Требовалась определенная перестройка помещения. На эти работы ушел почти год и, наконец, в конце 1934 года мы смогли переехать в свой новый дом и скоро он был полностью освоен. Здание и впоследствии непрерывно достраивалось и перестраивалось, территория его расширялась, но, главное, студия получила возможность работать в нормальных условиях.
С чего мы начинали?
Два десятка стареньких съемочных аппаратов «Дебри». Несколько десятков дуговых «пятисоток» и штук пять «метровых» составляли осветительный парк. Ручная проявка пленки на рамах. Мультицех, где, за отсутствием аэрографа, заготовки набрызгивались зубной щеткой. В мульти-съемочных не было моторов и аппараты покадрово вертели рукой операторы, сидя под потолком на лесенках. Для этой работы к мультицеху прикомандировывались операторы, находящиеся в это время в простое. Кстати, именно в этом качестве я познакомился со своей будущей женой, художницей мультицеха, славной девушкой, хохотушкой Надей Калининой.
И вот, в таких примитивных условиях, два десятка режиссеров выпускали примерно 40 картин в год. Качество их было таково, что ставилось в пример другим студиям. Лентехфильм был тогда лучшей студией научно-популярных фильмов страны.
Еще на Белгоскино, году в 1932, я начал снимать комбинированные кадры, поскольку меня с самого начала тянуло ко всяким техническим фокусам. Помню такой кадр: разрез земли поперек окопа, в котором находились солдаты. Окоп был построен из досок в павильоне. Между этой декорацией и аппаратом стояло большое стекло, на котором был нарисован разрез земли. А за декорацией находился задник с нарисованным пейзажем и небом. Это был, так называемый, «метод Шюфтана». Получилось.
В 1933 году, когда мы работали уже в здании Совкино, я придумал приспособление для одновременной съемки двух объектов, натуры и рисунка или фотографии. Потом это приспособление получило название «Призма Клушанцева».
Это была кубическая стеклянная призма, склеенная из двух трехгранных. В плоскости склейки был нанесен мелкими полосками зеркальный слой. Съемка велась через призму, помещенную перед объективом аппарата. При этом в кадр попадало одновременно два изображения: натура, находящаяся перед камерой и того, что лежало на особом столике, укрепленном на штативе ниже кубика призмы. Фокусировка обоих изображений одновременно обеспечивалась специальной линзой.

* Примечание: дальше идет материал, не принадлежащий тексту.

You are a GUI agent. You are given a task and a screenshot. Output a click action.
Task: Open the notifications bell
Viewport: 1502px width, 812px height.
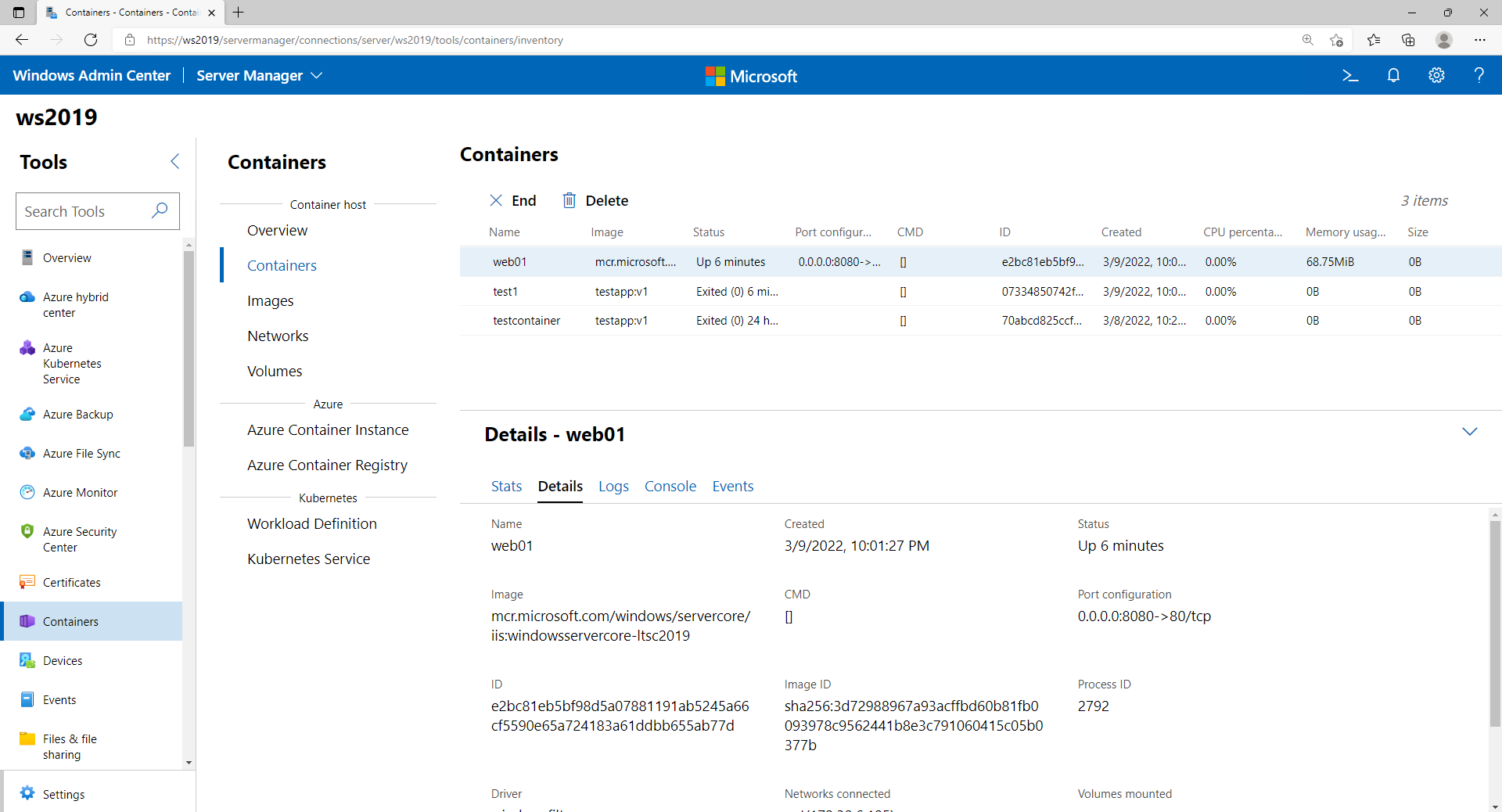1394,75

Призма позволяла наложить на натуру надпись, стрелку, показывающую какую-либо точку на натуре, выделить часть натуры, наложив на все ненужное «вуаль». Прикрывая кашетами часть натуры и часть рисунка, можно было получить эффект «дорисовки», с тем преимуществом, что результат получается путем всего одной экспозиции, без перемотки пленки, без риска, что будет «качка» или не совпадет освещенность.
Я не раз при работе пользовался этой призмой для съемки отдельных кадров. А в 1934 году снял в экспедиции целый военно-учебный фильм «Огонь сабельного отделения», в котором призма сыграла большую роль. Надо было, например, показать как правильно вести перестрелку. Призма позволила снять так, что когда в кадре на общем плане солдаты стреляли, тут же, белыми пунктирами вспыхивали траектории ружейных и пулеметных пуль.
В дальнейшем я создал вариант призмы, который позволял на мультипликационном станке снимать одновременно две заготовки, лежащие на столе рядом. Не знаю почему, но в мультицехе этот способ не привился.
Я использовал призму при съемках фильмов «Семь барьеров», «Русский свет» и других. Другие операторы студии не хотели «возиться». Главенствовала быстрота, а значит и простота.
Пробовал запатентовать мое изобретение. В комитете по делам изобретений меня спросили: «А в Америке это есть?». Я сказал, что нет. Ответ был такой: «Раз нет, значит это никому не нужно». Через год я узнал, что подобная призма запатентована в Германии.
В 1936-37 годах я снимал с Анциполовским художественный военно-приключенческий фильм «Неустрашимые». В нем было много съемок в воздухе, с самолета. Надо было снять летящий рядом самолет и события, происходящие в нем. Средние и крупные планы еще можно было снимать на земле, но общие планы, когда должен был быть виден весь самолет, требовали съемок в воздухе. Пробный полет показал трудности таких съемок. Самолеты «Р-5», с которыми мы работали, не были закрытыми, как современные. Причем, если летчик сидел так, что выше фюзеляжа выступала только его голова, то стрелок, на месте которого должен был находиться я, был прикрыт бортом только по пояс. Скорость самолета около 50 метров в секунду, следовательно, встречный поток воздуха будет вдвое больше земного урагана, валящего деревья. Управлять камерой будет невозможно, ветер свернет ее куда захочет, а мне необходимо непрерывно держать в кадре летящий рядом самолет.